Arvind Kannan

Hertz Fellow: Arvind Kannan

Stanford University

Area of Study

Chemical Engineering

Fellowship Years

2012 - present

Arvind Kannan is a graduate student in chemical engineering at Stanford University. He holds a BS in chemical engineering from the California Institute of Technology and an MPhil in chemistry from the University of Cambridge, where he was a Churchill Scholar.

Arvind is passionate about leveraging recent advances in high-throughput biology towards the study and manipulation of sequence-function relationships in proteins. To this end, his research at Stanford thus far has focused on the development of a new biotechnology platform, which enables massively parallel, quantitative biochemical and biophysical measurements on millions of protein variants expressed from yeast or bacteria. Built around high-density microcapillary arrays and a precise laser-based extraction method, this platform has enabled the high-throughput analysis of individual cells and their protein products via a variety of fluorescent assays, followed by facile recovery of clones of interest for future characterization. Arvind is now applying this technology towards a number of both fundamental and applied protein engineering studies, including an exploration of substrate specificity within the alkaline phosphatase enzyme superfamily and the engineering of peptide toxins from animal venoms as selective sodium channel inhibitors.

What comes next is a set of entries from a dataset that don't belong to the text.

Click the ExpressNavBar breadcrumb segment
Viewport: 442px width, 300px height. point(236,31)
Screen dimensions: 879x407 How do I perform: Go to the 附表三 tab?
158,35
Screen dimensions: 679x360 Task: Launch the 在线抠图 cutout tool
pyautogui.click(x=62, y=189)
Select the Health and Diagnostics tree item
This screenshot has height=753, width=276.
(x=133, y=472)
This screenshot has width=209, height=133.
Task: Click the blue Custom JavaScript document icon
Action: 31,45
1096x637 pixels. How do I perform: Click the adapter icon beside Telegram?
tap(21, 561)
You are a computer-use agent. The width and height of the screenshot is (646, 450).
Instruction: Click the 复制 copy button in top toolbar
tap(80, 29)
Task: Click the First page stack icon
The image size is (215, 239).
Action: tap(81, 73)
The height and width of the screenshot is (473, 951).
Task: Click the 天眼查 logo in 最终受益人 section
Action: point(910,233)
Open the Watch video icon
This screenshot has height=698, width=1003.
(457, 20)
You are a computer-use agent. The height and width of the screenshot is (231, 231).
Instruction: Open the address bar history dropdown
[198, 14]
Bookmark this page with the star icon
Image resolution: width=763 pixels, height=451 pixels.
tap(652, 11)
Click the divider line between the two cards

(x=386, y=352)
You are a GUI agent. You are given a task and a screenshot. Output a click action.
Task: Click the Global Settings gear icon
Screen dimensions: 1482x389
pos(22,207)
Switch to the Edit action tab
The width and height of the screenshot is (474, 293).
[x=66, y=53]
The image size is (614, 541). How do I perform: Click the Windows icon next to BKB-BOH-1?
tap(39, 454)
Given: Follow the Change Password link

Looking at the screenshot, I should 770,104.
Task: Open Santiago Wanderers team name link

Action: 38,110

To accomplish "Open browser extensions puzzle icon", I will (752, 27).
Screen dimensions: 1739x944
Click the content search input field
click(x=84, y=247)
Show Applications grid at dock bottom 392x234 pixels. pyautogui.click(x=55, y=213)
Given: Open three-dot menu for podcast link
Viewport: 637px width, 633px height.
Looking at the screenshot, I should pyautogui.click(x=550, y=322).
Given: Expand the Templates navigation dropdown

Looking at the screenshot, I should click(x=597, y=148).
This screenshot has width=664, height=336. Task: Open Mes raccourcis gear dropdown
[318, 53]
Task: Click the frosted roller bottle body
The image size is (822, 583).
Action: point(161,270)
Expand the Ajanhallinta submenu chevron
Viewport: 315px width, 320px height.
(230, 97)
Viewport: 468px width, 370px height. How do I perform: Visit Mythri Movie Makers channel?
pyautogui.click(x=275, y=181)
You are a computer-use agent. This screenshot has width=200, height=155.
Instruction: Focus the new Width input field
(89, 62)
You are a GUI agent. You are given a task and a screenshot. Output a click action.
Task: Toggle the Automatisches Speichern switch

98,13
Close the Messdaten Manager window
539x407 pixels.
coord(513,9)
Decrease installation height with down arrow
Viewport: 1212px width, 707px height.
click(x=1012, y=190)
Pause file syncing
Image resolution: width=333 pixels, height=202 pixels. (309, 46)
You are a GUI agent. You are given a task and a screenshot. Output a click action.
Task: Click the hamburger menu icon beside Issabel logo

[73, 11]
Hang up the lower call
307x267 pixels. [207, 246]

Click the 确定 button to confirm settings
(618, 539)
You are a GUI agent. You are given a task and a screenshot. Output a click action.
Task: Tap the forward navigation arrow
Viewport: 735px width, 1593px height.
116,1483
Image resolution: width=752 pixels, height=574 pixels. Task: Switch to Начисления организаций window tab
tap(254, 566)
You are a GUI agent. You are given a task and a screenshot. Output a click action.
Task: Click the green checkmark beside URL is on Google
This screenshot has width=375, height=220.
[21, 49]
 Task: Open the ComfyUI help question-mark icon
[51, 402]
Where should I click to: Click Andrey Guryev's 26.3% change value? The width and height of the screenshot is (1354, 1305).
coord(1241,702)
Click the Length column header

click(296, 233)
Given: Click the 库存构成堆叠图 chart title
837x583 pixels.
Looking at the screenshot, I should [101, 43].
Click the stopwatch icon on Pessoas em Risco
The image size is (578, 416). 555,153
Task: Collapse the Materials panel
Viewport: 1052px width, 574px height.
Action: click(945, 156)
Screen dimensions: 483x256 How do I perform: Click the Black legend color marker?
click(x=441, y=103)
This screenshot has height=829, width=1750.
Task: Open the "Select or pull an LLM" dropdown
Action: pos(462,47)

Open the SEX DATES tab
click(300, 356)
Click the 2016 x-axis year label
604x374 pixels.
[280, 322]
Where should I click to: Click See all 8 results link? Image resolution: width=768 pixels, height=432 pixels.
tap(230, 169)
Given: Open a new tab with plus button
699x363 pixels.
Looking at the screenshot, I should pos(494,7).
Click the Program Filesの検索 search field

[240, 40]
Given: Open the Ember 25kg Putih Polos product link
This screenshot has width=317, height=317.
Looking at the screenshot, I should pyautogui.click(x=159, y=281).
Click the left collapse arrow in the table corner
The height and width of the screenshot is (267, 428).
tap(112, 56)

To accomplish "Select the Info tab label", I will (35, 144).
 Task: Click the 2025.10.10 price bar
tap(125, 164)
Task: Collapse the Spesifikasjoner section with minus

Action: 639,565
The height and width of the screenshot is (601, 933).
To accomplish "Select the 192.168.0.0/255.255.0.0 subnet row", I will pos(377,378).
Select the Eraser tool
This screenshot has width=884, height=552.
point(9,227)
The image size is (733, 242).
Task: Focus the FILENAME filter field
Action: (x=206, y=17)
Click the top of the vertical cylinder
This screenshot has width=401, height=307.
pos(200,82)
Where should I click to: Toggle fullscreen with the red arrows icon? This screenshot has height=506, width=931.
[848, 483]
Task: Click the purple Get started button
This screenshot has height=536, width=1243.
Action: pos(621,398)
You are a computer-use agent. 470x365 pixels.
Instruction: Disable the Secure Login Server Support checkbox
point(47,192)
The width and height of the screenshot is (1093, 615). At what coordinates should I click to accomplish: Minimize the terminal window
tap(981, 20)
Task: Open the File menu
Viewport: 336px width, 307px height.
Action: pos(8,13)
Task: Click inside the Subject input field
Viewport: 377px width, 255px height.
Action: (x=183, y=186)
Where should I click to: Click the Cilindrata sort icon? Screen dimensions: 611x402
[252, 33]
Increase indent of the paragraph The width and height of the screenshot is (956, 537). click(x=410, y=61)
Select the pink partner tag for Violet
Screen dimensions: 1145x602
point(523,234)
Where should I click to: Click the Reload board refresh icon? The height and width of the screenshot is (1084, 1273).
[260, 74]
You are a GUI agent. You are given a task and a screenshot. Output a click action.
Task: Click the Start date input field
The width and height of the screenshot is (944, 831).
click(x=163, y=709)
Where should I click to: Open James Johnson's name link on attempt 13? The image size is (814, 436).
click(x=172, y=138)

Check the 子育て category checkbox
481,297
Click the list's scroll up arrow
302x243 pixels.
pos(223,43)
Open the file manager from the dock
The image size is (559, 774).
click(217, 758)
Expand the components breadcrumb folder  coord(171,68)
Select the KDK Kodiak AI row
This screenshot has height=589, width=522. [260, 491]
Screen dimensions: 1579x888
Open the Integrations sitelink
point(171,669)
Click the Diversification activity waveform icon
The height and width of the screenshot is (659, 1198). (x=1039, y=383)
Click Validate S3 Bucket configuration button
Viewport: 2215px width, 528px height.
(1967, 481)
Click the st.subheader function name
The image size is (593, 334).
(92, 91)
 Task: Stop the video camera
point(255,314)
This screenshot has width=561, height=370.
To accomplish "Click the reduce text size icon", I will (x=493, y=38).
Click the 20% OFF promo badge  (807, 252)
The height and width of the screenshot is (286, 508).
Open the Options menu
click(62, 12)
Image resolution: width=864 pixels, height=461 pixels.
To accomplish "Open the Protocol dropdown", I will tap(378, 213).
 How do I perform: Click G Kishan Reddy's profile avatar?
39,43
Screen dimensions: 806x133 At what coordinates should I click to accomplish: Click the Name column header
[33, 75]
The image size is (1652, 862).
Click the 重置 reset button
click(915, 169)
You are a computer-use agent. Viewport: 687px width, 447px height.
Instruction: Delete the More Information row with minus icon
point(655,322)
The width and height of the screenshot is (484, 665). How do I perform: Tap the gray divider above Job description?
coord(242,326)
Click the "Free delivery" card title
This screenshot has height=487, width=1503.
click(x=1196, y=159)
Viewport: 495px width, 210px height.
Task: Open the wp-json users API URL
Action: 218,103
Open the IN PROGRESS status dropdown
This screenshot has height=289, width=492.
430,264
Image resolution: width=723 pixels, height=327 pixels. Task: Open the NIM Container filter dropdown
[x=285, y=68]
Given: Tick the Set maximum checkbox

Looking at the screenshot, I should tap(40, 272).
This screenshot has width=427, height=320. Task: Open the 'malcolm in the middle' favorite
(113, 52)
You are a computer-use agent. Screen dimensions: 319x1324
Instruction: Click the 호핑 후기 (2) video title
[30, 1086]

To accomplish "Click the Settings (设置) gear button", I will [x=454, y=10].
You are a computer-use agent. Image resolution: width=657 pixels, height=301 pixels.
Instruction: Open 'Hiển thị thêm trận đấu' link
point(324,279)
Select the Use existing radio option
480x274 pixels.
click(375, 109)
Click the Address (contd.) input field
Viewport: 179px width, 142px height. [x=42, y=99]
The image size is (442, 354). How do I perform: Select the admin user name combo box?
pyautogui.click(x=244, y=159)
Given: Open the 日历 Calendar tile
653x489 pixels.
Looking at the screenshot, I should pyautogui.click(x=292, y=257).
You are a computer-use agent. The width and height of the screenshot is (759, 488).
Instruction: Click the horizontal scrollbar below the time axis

Arvind is a co-author on five publications and has won numerous academic awards, including an Amgen Scholarship and an ACS Best of BIOT Award. Past research highlights include the design of a cytochrome P450 enzyme that can directly insert reactive carbene groups into carbon-carbon bonds (Caltech), the establishment of a computational drug discovery pipeline based on the identification of transient binding pockets in long-timescale molecular dynamics simulations of drug targets (D.E. Shaw Research), and the use of NMR chemical shift measurements to study the dynamics of intrinsically disordered or highly flexible protein domains (Cambridge).